Please note that some of the listed documents apply only to certain procedures.

  • Overview - lay-language summary of the stage of the procedure
  • Notification – a letter from a Member State, the European Commission or the marketing authorisation holder requesting the initiation of the procedure
  • Scientific background – further background information from the triggering Member State on the issues leading to the initiation of the procedure (if applicable)
  • List of questions – questions agreed by the Committee requesting further information from the marketing authorisation holder(s) / applicant(s) to evaluate the issues identified
  • Timetable for the procedure – agreed timeframe to respond to the list of questions, to assess the issues and to adopt a conclusion
  • List of medicines concerned by the procedure – medicine(s) / active substance(s) concerned, and marketing authorisation holder(s) / applicant(s)
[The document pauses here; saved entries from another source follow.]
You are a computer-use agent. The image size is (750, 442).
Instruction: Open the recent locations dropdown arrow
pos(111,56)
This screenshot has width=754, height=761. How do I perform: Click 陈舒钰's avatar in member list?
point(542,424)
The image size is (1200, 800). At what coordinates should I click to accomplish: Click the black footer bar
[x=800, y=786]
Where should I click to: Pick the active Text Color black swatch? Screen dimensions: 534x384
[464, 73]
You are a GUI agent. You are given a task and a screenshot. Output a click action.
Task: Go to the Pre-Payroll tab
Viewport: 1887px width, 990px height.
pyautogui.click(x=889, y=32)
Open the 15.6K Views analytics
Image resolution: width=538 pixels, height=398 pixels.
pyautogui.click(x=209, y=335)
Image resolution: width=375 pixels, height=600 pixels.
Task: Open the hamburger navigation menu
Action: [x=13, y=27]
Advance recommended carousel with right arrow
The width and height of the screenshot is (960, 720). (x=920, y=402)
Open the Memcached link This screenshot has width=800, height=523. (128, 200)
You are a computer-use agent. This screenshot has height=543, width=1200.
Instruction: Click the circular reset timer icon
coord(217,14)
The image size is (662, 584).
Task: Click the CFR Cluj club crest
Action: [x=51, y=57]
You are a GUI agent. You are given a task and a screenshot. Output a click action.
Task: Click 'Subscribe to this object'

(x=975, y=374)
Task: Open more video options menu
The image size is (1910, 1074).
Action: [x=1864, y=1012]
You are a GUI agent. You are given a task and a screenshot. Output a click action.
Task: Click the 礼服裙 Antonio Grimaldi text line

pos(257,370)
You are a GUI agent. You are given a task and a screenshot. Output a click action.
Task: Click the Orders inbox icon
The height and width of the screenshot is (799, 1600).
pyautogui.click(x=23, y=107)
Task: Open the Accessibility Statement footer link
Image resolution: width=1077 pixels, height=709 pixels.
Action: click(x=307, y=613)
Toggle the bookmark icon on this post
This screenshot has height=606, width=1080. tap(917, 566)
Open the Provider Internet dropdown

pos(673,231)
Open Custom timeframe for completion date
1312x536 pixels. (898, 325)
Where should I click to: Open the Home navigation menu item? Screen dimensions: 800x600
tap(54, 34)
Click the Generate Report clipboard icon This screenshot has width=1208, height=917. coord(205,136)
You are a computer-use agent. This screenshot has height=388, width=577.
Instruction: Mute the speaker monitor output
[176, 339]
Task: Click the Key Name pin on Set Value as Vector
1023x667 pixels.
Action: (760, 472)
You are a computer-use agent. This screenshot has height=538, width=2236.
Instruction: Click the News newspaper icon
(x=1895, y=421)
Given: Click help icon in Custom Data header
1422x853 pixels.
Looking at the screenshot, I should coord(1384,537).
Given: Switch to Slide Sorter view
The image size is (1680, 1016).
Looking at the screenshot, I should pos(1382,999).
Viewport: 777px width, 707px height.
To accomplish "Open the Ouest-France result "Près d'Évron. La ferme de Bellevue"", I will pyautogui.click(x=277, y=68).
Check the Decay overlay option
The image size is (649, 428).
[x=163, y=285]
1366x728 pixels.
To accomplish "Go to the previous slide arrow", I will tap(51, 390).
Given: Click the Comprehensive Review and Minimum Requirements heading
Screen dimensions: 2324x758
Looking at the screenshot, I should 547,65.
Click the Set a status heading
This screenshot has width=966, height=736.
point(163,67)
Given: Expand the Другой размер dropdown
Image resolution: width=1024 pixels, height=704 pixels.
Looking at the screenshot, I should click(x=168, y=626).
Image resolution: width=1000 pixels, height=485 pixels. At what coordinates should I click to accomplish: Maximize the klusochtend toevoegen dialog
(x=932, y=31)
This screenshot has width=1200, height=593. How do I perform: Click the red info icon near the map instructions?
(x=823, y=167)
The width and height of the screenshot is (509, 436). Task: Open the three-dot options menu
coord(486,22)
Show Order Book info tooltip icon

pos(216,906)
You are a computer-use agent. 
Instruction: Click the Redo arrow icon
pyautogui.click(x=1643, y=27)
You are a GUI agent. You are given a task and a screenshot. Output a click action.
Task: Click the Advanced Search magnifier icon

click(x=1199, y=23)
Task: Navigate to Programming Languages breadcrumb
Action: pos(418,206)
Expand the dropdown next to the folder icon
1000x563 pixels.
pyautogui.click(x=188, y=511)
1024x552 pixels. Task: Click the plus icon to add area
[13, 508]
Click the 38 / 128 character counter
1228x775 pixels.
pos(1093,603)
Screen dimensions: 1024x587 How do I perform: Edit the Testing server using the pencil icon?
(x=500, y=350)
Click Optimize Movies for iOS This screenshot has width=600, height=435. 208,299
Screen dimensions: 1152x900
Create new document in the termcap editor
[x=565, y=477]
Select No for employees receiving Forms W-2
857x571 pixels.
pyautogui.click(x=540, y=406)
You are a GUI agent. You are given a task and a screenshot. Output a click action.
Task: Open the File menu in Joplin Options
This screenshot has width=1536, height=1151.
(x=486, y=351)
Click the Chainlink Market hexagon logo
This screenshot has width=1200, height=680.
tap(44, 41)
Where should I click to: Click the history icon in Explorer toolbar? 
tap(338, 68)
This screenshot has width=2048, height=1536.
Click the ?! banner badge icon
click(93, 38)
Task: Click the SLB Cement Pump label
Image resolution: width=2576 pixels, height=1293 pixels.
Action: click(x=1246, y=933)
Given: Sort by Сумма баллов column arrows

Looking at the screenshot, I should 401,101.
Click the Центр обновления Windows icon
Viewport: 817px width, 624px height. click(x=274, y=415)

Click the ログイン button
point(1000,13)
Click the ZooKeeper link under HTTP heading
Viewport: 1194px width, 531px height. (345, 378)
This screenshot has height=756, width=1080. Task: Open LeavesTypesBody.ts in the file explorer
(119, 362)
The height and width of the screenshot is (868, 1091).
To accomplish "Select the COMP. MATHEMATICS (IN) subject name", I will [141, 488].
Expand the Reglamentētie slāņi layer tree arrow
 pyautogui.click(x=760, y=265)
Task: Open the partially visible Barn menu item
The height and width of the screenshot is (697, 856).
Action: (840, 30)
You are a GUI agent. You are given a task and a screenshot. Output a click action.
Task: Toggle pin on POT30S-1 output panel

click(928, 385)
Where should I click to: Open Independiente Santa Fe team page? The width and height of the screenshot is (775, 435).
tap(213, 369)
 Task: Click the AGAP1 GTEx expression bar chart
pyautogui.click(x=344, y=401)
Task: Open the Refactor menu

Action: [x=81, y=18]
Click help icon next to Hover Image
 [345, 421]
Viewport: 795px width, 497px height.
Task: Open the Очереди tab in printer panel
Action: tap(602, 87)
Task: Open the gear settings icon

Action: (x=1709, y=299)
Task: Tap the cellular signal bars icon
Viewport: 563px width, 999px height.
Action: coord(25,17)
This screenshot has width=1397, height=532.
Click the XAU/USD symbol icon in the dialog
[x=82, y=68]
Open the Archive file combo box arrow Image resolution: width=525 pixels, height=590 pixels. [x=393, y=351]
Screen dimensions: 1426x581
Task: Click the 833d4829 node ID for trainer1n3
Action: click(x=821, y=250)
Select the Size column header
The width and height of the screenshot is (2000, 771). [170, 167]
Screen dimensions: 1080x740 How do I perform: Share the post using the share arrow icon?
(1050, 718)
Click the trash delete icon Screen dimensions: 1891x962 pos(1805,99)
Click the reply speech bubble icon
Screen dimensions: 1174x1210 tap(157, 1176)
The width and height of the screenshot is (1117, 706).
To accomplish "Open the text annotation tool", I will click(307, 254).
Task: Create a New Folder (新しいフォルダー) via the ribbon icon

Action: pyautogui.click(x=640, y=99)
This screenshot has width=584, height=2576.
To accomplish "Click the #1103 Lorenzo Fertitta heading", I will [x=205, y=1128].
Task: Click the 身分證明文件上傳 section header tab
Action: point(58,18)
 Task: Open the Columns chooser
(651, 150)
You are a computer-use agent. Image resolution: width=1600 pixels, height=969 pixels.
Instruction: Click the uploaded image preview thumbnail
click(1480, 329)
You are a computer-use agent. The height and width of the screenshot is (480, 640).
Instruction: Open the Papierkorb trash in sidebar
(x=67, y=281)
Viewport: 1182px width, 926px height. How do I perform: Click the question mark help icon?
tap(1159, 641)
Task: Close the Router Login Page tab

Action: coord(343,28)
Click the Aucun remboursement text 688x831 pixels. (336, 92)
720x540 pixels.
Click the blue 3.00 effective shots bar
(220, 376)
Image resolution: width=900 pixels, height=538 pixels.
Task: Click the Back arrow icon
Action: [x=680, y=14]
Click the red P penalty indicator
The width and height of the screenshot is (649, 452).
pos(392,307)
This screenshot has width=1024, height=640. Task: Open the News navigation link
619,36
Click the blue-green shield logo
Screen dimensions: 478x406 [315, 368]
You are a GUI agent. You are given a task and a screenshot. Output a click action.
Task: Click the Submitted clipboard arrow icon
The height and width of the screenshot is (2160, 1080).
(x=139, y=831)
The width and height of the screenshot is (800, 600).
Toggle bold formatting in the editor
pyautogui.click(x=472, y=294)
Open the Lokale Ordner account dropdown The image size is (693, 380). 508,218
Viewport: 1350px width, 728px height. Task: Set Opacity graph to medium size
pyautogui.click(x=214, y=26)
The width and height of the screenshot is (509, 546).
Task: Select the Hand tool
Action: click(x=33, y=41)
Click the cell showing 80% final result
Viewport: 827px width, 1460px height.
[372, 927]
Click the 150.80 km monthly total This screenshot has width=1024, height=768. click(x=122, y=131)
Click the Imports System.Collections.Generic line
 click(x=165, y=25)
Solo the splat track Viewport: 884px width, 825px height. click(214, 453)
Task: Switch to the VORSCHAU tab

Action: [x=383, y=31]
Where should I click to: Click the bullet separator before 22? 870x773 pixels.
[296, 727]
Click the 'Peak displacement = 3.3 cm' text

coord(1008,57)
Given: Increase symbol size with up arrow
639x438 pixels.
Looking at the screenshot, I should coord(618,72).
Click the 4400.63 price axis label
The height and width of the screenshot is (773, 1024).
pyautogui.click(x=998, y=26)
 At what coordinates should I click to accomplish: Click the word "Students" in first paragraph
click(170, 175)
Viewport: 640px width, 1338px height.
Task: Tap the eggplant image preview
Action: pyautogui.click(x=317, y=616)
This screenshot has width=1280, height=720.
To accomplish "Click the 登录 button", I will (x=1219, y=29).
  • List of questions to be addressed by the stakeholders – call for data to be submitted by stakeholders (e.g. healthcare professionals, patient organisations, individual patients) (if applicable)
  • Stakeholder submission form – form to be used by stakeholders to submit data (if applicable)
  • Scientific conclusions – scientific conclusions of the PRAC and/or CHMP and/or CMDh
  • Assessment report – PRAC or CHMP assessment and conclusions on the issues investigated, including divergent positions (if applicable)
  • Divergent positions – divergent positions of the CHMP or CMDh members for pharmacovigilance procedures (if applicable)
  • Changes to the summary of product characteristics, labelling and package leaflet (amended sections or fully revised version) (if applicable)
  • Condition(s) to the marketing authorisation(s) – condition(s) for the safe and effective use of the medicine(s) (if applicable)
  • Condition for lifting the suspension – condition to be fulfilled for the suspension of the marketing authorisation(s) to be lifted (if applicable)
  • Timetable for implementation of CMDh position – agreed timeframe to submit and finalise the variation(s) implementing the outcome of the procedure (if applicable)

Note that older documents may have different titles.